Praise be to God! What a flower garden is this, the creation of spring, at sight of the brilliancy of whose Venus-like blossoms, the lustre-beaming lamps of the firmament become faint! The fascinating glow and the dazzling variety of the Soheil* -like tulip-bed of its pro­ductions exceed the fancy of the most profound heaven-measuring conception. The epithets of it, sparkling brightly as the gem-be­spangled train of the milky way, have exhausted the mines of Bud­dukshaun;* and its phrases, with the warm expression of grace, like the garden of Ibrahim,* have illu­mined with true light the sight of the followers of reason.

So dignified is the subject, that it will not yield its substance to the scales of summary description; and so important is its purport, that the definition of it comes not within the limit of abbreviation or circle of compression, owing to the want of proper terms and phrases.
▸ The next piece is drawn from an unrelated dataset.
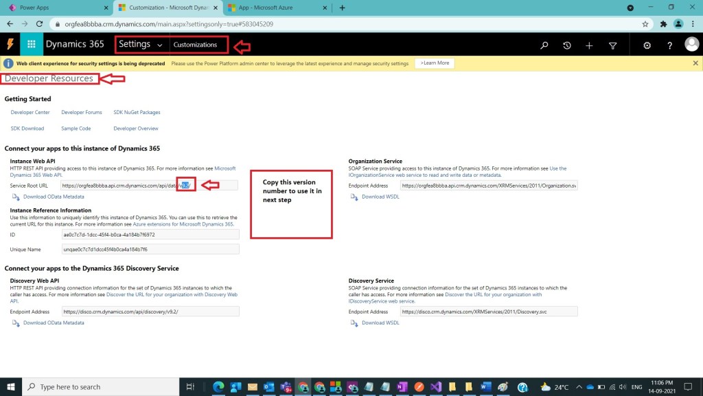This screenshot has height=396, width=703.
Task: Click the Service Root URL field
Action: point(149,185)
From the graceful flow of stile, the sentences trail along the alleys of beauty upon the silvered paper, like the umbrella-spreading pea­cocks of paradise. The azure-clothed natives of the contents, who are the envy of the adorners of the courts of heaven, by their enchant­ing smiles, have given spirit to the wine of expression, and fascinated our hearts. The exquisitely delicate whiteness of the pages, like the silver-woven tissue of the dawn, is illumined by the rays of the sun of eloquence. The amber-mingled jettiness of the entwisted lines, you would fancy to be the musky-coloured tresses of fair-faced damsels, arranged to fascinate the sun.

The space between the written lines is as a river, bank-full of the water of life; and the curling waves of the words, as expanded snares for the royal falcon of the sight of its voyagers. The sunbul-twining curvatures of the letters, spreading shade on each border, resemble truly the amber-tinged locks of beautiful nymphs reflected in a mirror. You may say, that the intoxicated with the wine of beauty sleep upon its margin, or that the vigil keepers of night, whose minds are wakeful as the dawn, have, like Jesus, taken up their stations at the fountain of the sun.*

Without exaggeration, this work, a true summary of the charms of love, and a compendium of the excellencies of beauty and elegance, is a perfect code of knowledge, to enumerate the graces of which is wholly needless.

The designer of this delightful garden also, without expecting other reward or gratification than applause and fame, the most desirable objects of genius, though in every quarter of it thousands of blooming flowers of rhetoric (which, from abundant richness of sense, and sweetness of contents, will add to the pleasurable sensations of the disciples of learning and knowledge) abound, has generously bestowed it on the travellers of the road of literature.

VERSE.
The characters of this volume would ornament a garden of flowers;
Each line of it resembles a grove of sunbul.*
From its tasteful design, and diversified stile,
It appears as a collection of flowers elegantly arranged.
When the copyist’s hand, preparing to write,
Applies the mister* to his page,
The water of life so swells from the paper,*
That the thread of the mister becomes a thread of life.
He who would justly praise its brilliancy and grace,
Must immerge his pen in the fountain of the sun.
In polish it equals the clearest mirror,
For, its figures reflect exact resemblances.
The flow of the lines of its pages
Abounds in lucid graces of expression.
When I would delineate its elegance of meaning,
I am obliged to borrow its own phrases for expression of its praise.
When transcribing its pages became my employment,
The pith of my pen became the pith of eloquence.
My fancy so gathered the flowers of its beauties,
That my pen became a tasteful arranger of garlands.

However ill-adapted the above trifles of dross and pastes are, to be strung together with such brilliant gems of real lustre, or to mingle with their true water in the assem­blage of ornament——Yet, as the rose-garden has no refuge from the thorn, or the ocean from the wreck and weeds upon its beach, my humble offerings may in some way serve the preparer of the musnud of the divan of elegance, as herbs to strew the path under the feet of the charmers of the GARDEN OF ELOQUENCE.

I hope that the leaves of this variegated parterre of literature will be preserved, like those of the more curious roses, from the spoliation of the nightingales of the garden of Irim, and from the fascinations of the locks of the sunbul of the man­sions of paradise; and that this volume, by the gracious approba­tion of the publick at large, will diffuse the lustre of the beams of truth, and become a justly-reflect­ing mirror of nature—that it will be valued as a light and lamp to the minds of the examiners of com­position, and esteemed as the garden and spring of the ideas of readers of true taste—that its inky gloss, like the black circle of the pupil of the eye, striking the view of the learned, may, from the piercing impression give, like the Night of Power,* the boon of eloquence.

VERSE.
In this narrative, abounding in enter­tainment,
Which will afford gratification to the ingenious,
The curiously-depicting pen hath pour­trayed
The story of the amours of two cele­brated personages.
Every letter of it is an index to the enamoured;
It is the volume of the destiny of lovers.
The language and diction are new and diversified,
Like the flowers of verdant spring col­lecting beauties.
From its contents, which diffuse splen­dour,
May the regions of Hindoostan be illumed!